Wall Street set to open higher

Wall Street set to open higher

On Wednesday, market sentiment continued to improve. Global equities are poised for their biggest two-day gain since November of last year as investors became less concerned about the Omicron variant.

The discovery of a new COVID-19 variant spooked investors at the end of last month, causing global stocks to plummet. However, sentiment has risen dramatically this week, with no signs that the variant will derail the economic recovery.

On Tuesday, the STOXX 600 posted its biggest daily gain since November 2020. At 1156 on Wednesday, it was up 0.4 percent, on track for its third consecutive day of gains.

The MSCI world equity index tracks stocks in 50 countries. It was up 0.2 percent when market concerns about Omicron first surfaced. There is uncertainty about the Omicron virus in the concise term. 

There were reports that Britain could implement stricter COVID-19 measures as early as Thursday. Therefore the FTSE 100 and the British pound fell.

However, by 1159 GMT, the FTSE 100 had recovered some of its losses and was up 0.3 percent on the day.

US stock futures pointed to a higher open on Wall Street, with S&P 500 e-minis up 0.5 percent following the Pfizer update.

Outlook for Rates

Investors were waiting for more information on how the variant would affect demand, so oil prices fell. The dollar index remained stable around 96.291, while the euro rose 0.1 percent to $1.1275.

The euro-dollar pair has struggled to recover from November’s 2021 lows. The pair was hampered by expectations that the US Federal Reserve would tighten monetary policy faster than the dovish European Central Bank.

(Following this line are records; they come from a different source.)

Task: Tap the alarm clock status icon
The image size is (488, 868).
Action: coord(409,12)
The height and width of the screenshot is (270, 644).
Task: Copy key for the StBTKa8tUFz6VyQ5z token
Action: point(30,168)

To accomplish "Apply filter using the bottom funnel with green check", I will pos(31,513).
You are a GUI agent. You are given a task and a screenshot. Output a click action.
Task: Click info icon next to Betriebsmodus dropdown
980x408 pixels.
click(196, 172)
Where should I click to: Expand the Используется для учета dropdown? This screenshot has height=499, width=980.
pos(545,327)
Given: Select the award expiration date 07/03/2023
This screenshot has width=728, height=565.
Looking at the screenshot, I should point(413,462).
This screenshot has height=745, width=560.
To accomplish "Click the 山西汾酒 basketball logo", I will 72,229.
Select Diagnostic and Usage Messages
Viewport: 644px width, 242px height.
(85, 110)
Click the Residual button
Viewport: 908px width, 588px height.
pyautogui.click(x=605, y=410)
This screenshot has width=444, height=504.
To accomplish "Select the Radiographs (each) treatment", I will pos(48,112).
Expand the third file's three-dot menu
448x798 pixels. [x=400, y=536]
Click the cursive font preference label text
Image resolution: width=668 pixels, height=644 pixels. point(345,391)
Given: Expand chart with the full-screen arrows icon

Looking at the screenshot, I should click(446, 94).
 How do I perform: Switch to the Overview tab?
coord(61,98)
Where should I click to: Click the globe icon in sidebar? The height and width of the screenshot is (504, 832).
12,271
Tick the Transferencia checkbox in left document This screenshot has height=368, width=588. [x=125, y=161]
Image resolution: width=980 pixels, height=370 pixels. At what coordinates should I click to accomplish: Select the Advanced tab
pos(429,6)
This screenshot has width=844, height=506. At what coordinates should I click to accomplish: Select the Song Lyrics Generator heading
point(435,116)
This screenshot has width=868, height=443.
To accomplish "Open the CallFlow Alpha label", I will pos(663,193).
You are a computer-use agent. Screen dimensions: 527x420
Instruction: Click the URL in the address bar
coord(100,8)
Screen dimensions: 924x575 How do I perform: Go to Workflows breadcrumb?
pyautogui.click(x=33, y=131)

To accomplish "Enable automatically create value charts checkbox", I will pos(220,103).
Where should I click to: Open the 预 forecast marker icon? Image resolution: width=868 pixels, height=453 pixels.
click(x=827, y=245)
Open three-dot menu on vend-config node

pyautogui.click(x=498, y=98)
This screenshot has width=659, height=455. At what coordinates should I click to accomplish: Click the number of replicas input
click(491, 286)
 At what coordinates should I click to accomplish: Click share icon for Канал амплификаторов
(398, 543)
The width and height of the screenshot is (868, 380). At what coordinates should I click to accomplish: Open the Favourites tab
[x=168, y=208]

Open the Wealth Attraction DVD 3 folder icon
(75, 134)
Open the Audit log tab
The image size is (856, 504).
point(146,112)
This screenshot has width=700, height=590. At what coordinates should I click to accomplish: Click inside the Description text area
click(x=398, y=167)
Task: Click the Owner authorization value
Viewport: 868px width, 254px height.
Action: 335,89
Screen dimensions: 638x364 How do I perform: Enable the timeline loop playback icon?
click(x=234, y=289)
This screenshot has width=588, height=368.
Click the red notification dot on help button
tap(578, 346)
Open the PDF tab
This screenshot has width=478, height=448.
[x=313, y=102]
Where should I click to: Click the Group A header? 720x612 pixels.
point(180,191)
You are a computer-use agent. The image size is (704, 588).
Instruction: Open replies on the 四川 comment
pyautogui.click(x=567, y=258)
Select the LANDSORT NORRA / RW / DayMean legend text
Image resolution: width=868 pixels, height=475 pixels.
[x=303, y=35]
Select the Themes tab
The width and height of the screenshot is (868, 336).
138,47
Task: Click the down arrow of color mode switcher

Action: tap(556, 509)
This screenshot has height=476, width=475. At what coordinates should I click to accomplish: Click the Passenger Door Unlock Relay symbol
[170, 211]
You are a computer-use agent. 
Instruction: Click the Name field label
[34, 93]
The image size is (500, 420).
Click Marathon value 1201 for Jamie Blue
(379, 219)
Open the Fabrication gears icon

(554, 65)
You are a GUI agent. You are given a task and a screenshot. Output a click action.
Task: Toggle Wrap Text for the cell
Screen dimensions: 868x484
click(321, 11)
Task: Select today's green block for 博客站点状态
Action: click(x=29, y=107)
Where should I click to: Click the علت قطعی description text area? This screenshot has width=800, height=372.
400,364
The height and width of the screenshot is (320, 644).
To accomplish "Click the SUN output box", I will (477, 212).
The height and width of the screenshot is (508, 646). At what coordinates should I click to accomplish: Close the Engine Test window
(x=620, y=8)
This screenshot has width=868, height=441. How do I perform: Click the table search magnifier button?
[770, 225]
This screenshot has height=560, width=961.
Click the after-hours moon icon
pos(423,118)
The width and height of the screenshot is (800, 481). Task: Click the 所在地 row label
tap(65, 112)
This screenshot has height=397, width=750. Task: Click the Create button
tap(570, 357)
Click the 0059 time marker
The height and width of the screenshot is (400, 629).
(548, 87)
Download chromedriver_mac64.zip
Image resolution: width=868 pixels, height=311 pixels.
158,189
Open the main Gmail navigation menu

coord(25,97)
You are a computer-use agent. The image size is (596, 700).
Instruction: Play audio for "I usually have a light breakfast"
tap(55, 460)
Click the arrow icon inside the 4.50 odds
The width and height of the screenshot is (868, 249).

Last week, Fed Chair Jerome Powell stated that it might be time to stop viewing inflation as transitory. This implied that the central bank might accelerate tapering.

The 10-year Treasury yield in the United States fell by the most in a week since June 2020 last week due to Powell’s hawkish comments and concerns about Omicron. However, it remained unchanged at 1.4717 percent. Meanwhile, shares in China’s Evergrande Group fell to a record low after the developer missed a debt payment deadline. This put it at risk of becoming the country’s biggest defaulter. But the news had a little global market impact because the developer was already “well-priced” by the market, according to Unigestion’s Gatto.